Looking at the three main federal leaders this past week, the one who may have gained the most was not Mark Carney, and it was not Pierre Poilievre. It was Avi Lewis. Lewis was elected NDP leader at the end of March, Carney’s Liberals secured a House majority this week, and Poilievre’s caucus publicly stood behind him.
That may sound strange. Carney had the kind of week most politicians dream about. He got his majority and looked strong, disciplined and in command. He appeared every bit the prime minister Canadians expected him to be. But that was also the point. It was expected. Carney did not surprise anyone. He confirmed what many already believed: that he was in control and that the Liberals were operating from a position of strength.
Poilievre had a different week. His caucus members came out and said publicly that they still have confidence in him and that he will be their leader in the next election. That kind of support matters. But politics is not sentimental. Leaders only need that kind of public reassurance when everyone knows there is at least some doubt in the room. He made it through the week, but he is still on notice. He is being watched.
And then there was Avi Lewis.
What made Lewis stand out was not parliamentary arithmetic. It was tone. He did not spend his time sounding obsessed with floor crossings, Ottawa gossip or childish political theatre. He came forward talking about the cost of living and about the concrete pressures Canadians are feeling every single day. Food prices. Energy prices. Online pricing tricks. Whether one agrees with him or not, he sounded like someone trying to deal with the actual irritations of ordinary life. Lewis has proposed measures including a ban on what he calls surveillance pricing, while his platform also points toward a longer-term transition away from fossil-fuel dependence through electrification, clean power, heat pumps, public transit and zero-emission transportation.

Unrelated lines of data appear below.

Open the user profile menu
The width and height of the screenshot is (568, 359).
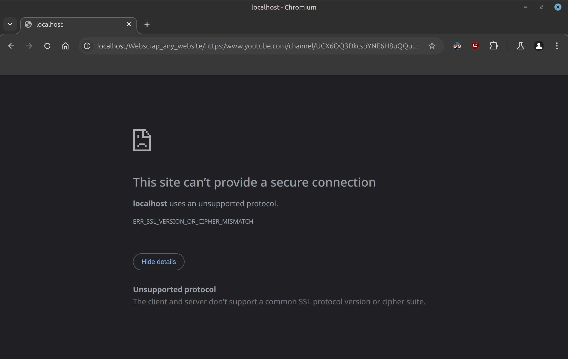[539, 46]
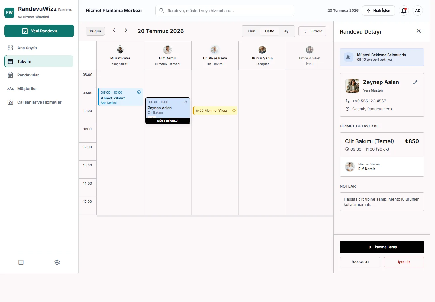The height and width of the screenshot is (302, 435).
Task: Click the edit pencil next to Zeynep Aslan
Action: pos(415,82)

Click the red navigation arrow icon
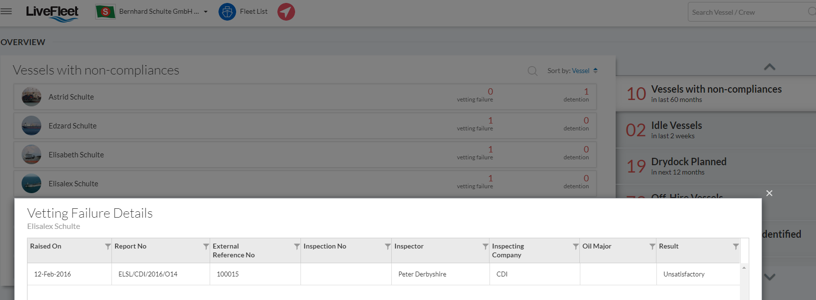[x=286, y=11]
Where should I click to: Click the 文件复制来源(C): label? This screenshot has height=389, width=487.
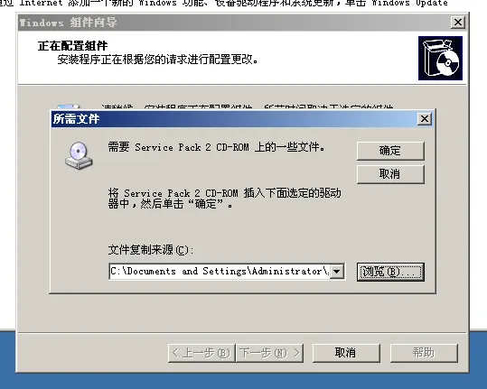[x=151, y=250]
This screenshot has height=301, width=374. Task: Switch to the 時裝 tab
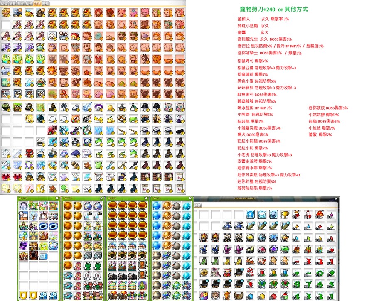tap(46, 3)
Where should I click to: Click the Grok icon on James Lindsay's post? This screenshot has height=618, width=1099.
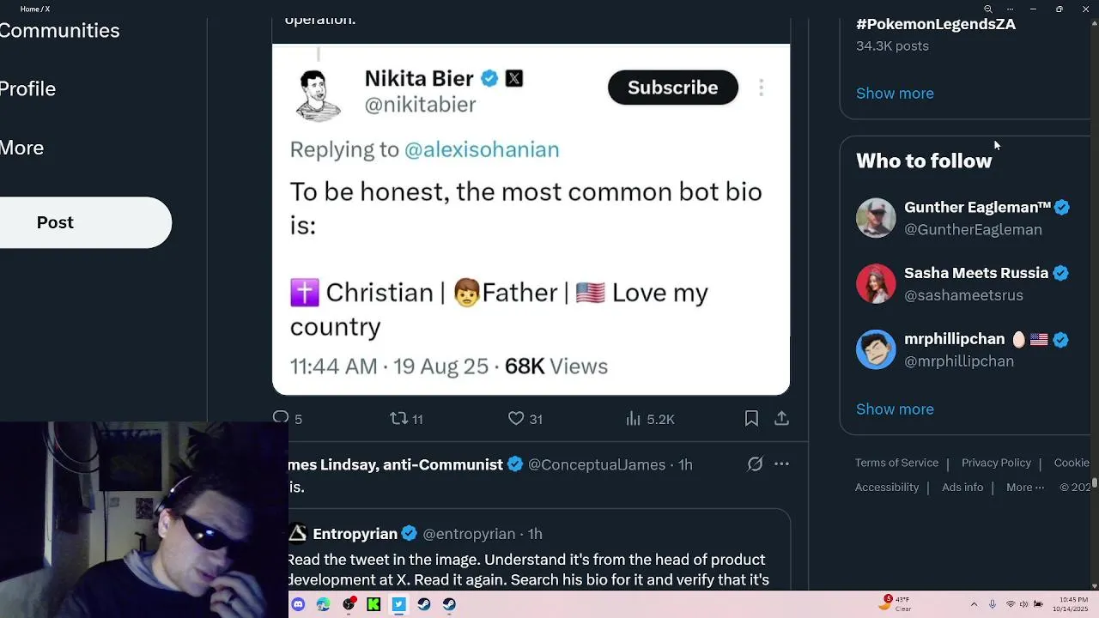[x=755, y=464]
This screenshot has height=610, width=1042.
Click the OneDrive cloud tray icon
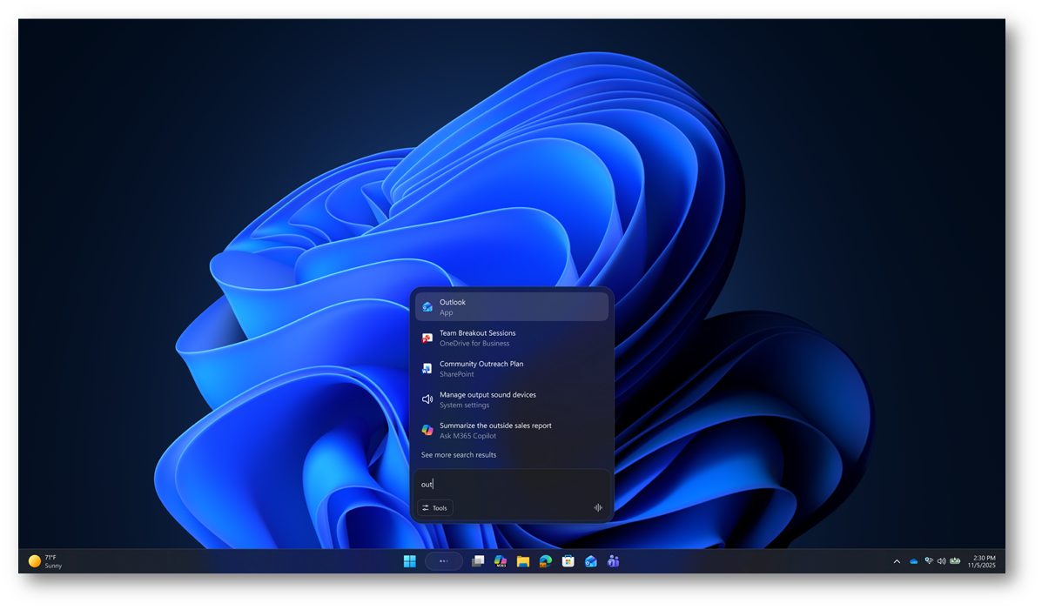tap(913, 561)
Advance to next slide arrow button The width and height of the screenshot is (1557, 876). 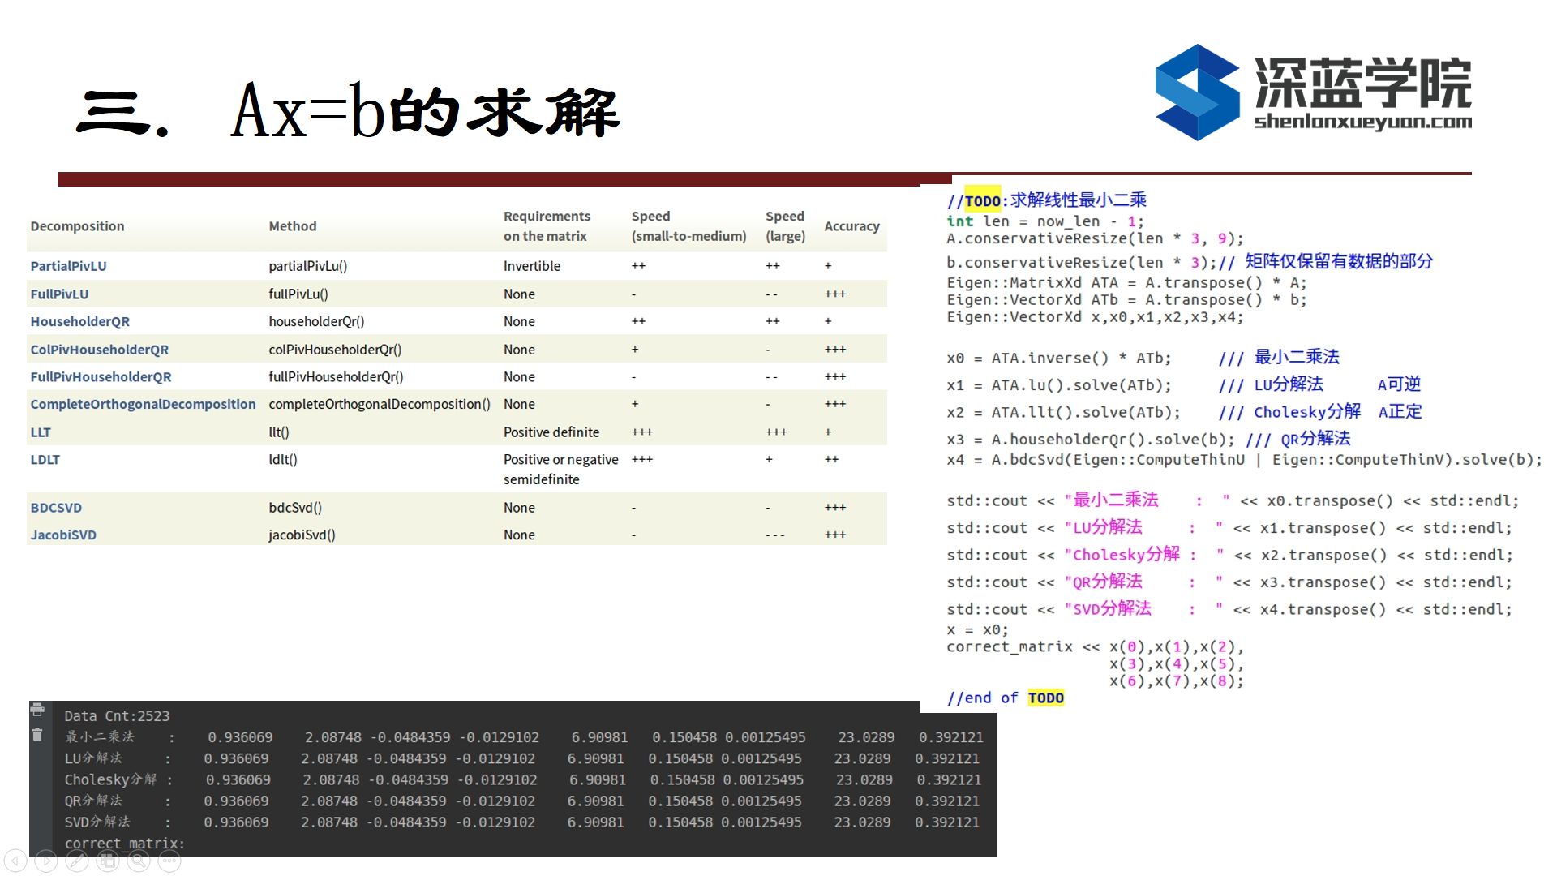(46, 861)
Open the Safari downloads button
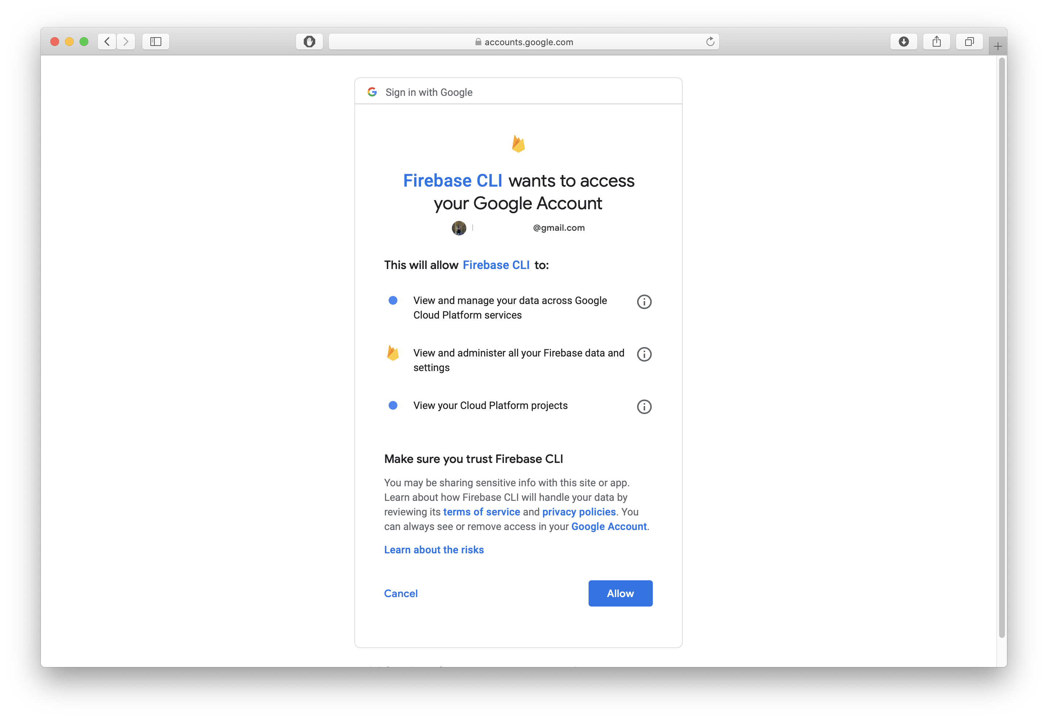 tap(903, 42)
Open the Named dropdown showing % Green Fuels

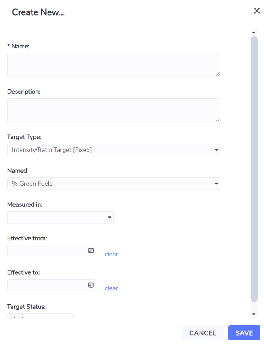click(x=114, y=184)
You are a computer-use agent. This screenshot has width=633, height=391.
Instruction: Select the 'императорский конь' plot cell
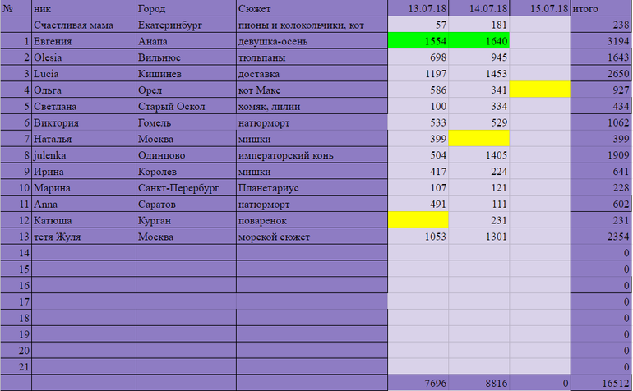pos(311,154)
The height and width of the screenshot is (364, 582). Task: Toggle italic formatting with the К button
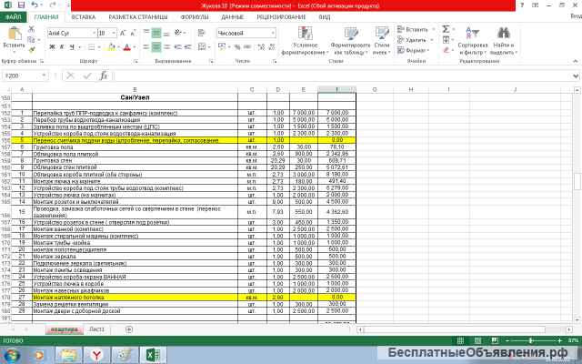click(x=58, y=46)
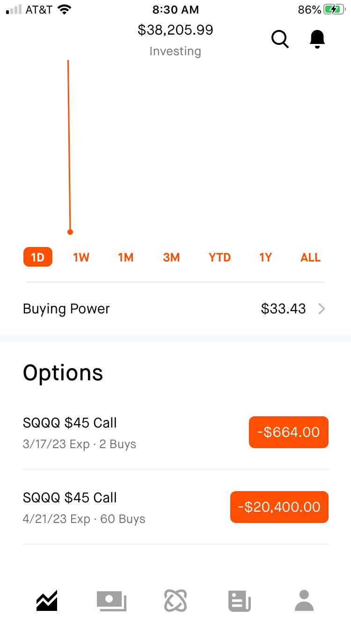This screenshot has width=351, height=624.
Task: Show the 3M chart range
Action: point(171,257)
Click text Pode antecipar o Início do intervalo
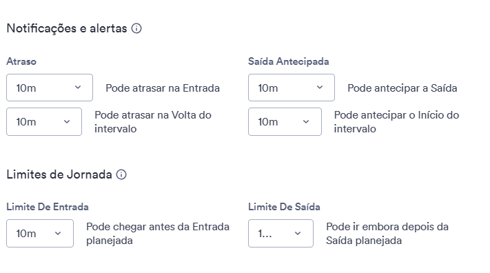 396,121
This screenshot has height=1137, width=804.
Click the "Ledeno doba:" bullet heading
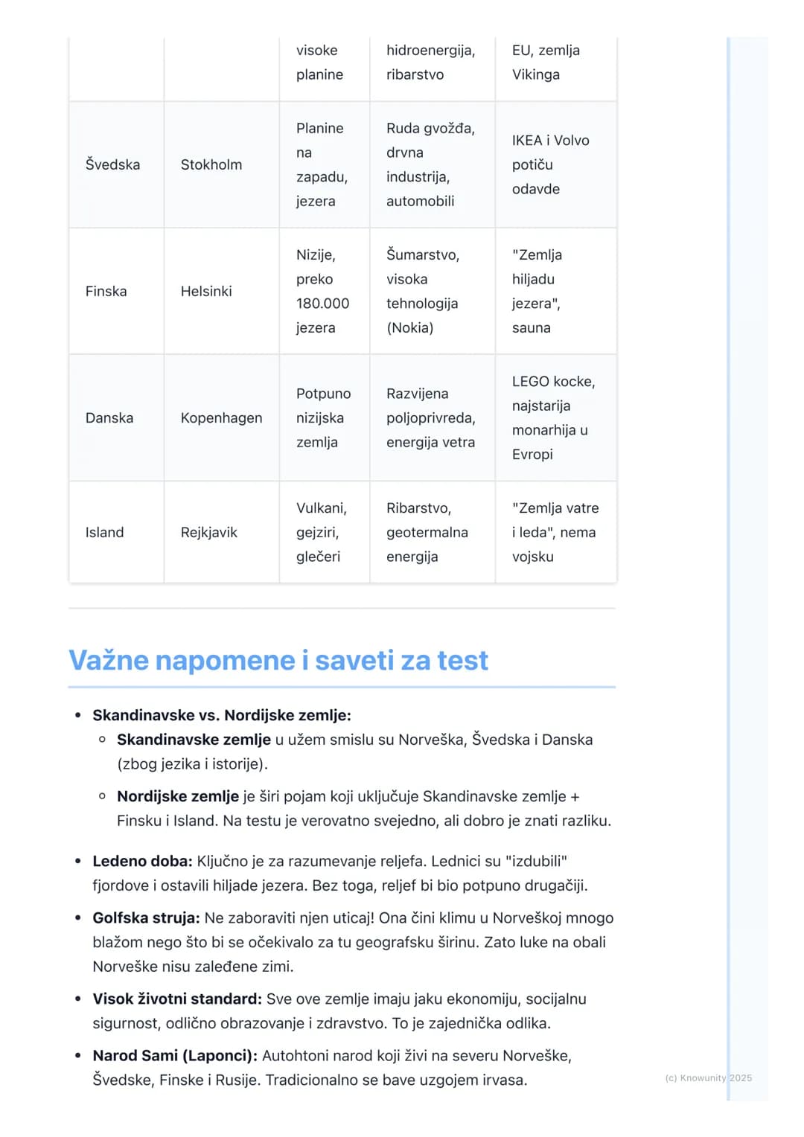(x=142, y=861)
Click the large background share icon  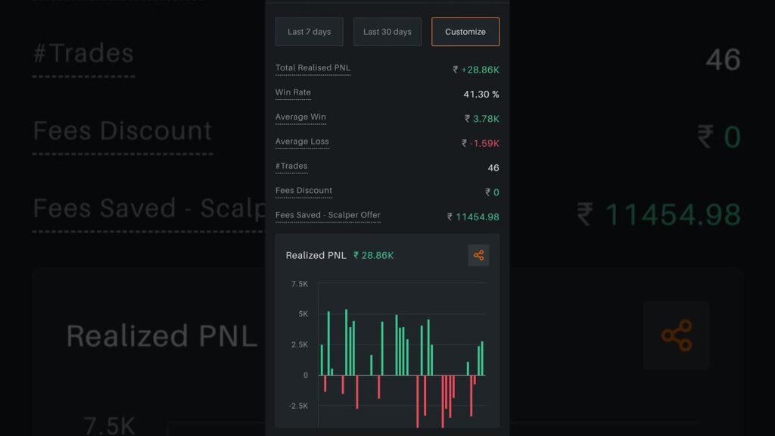(x=676, y=335)
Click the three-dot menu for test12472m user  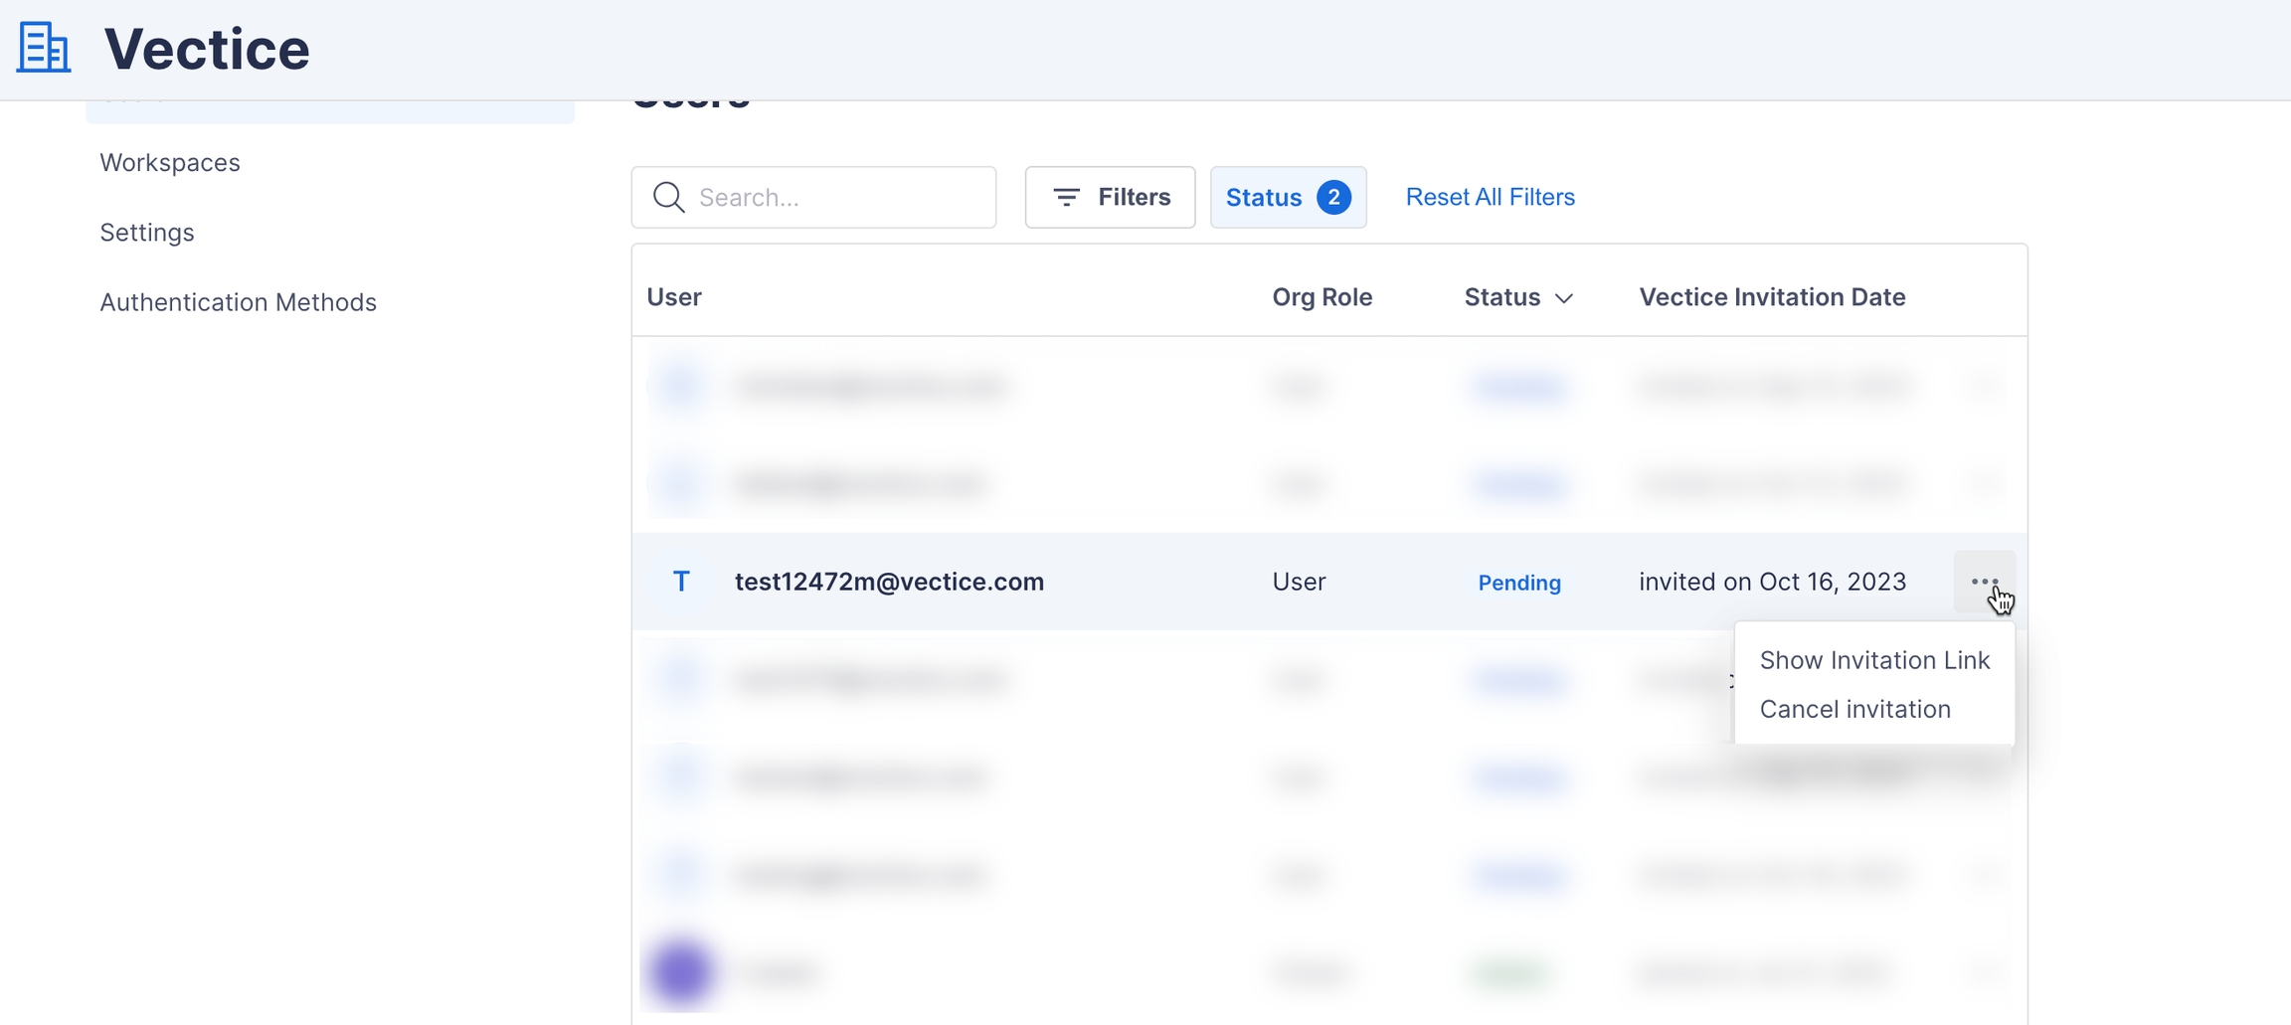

That is why he may have had the best week.
The surveillance pricing idea is especially interesting. It speaks to a modern anxiety that many people already feel but could not quite name. Canadians understand that when they search for something online too often, prices can seem to move against them. They worry that companies are using their data, browsing habits and online behaviour to figure out exactly how much they can be squeezed. The Competition Bureau of Canada has been examining algorithmic and personalized pricing, so Lewis was not inventing a fantasy problem. He was taking a real concern and turning it into a political message people can grasp immediately. Two Canadians should not pay different prices for the same product just because one of them clicked on it three times more than the other.
On energy, Lewis also seemed to understand something the other parties often miss. Affordability cannot just mean shaving a few cents off gasoline and hoping voters are grateful. A gas tax holiday may sound good in a press release, but much of that benefit can disappear quickly into price movements, company margins or market volatility. Lewis at least appears to recognize that real affordability over time means helping people rely less on expensive fossil fuels in the first place. That is where the talk of electricity, transit, public charging and alternatives starts to matter. Canadians may disagree with the cost, the speed or the practicality of that transition, but at least it is a serious attempt to think beyond next week’s pump price.
Now, none of this means the NDP has found perfect answers. Price controls can backfire. Overregulation can create distortions. Governments that promise to manage every price in the economy usually discover very quickly that economics is more stubborn than ideology. These are fair criticisms, and they should be made. But politics is not only about having airtight policy. It is also about sensing the mood in the country before everyone else does.
This week, Lewis seemed to understand the mood better than the others.
Carney looked comfortable, maybe too comfortable. Majority governments often begin by assuming that power will naturally carry them forward. But comfort is dangerous. Comfortable governments grow slow. Slow governments grow entitled and fat. And entitlement is poison in a democracy and too Liberals. Three years before the next election can pass very quickly. Carney has won authority, but now he has to prove he can still move with urgency.
Poilievre still has fight left in him, but surviving a difficult week is not the same as defining the political moment. Opposition leaders cannot live forever on anger and discipline alone. They must show they understand where the country is going.
This week, Avi Lewis did that better than anyone else. He brought values, but he also brought proposals. They may be flawed. They may be risky. They may fail. But they were aimed at the lives Canadians are actually living.
And in politics, the person who speaks most clearly to the price of daily bread is often the one who quietly wins the week.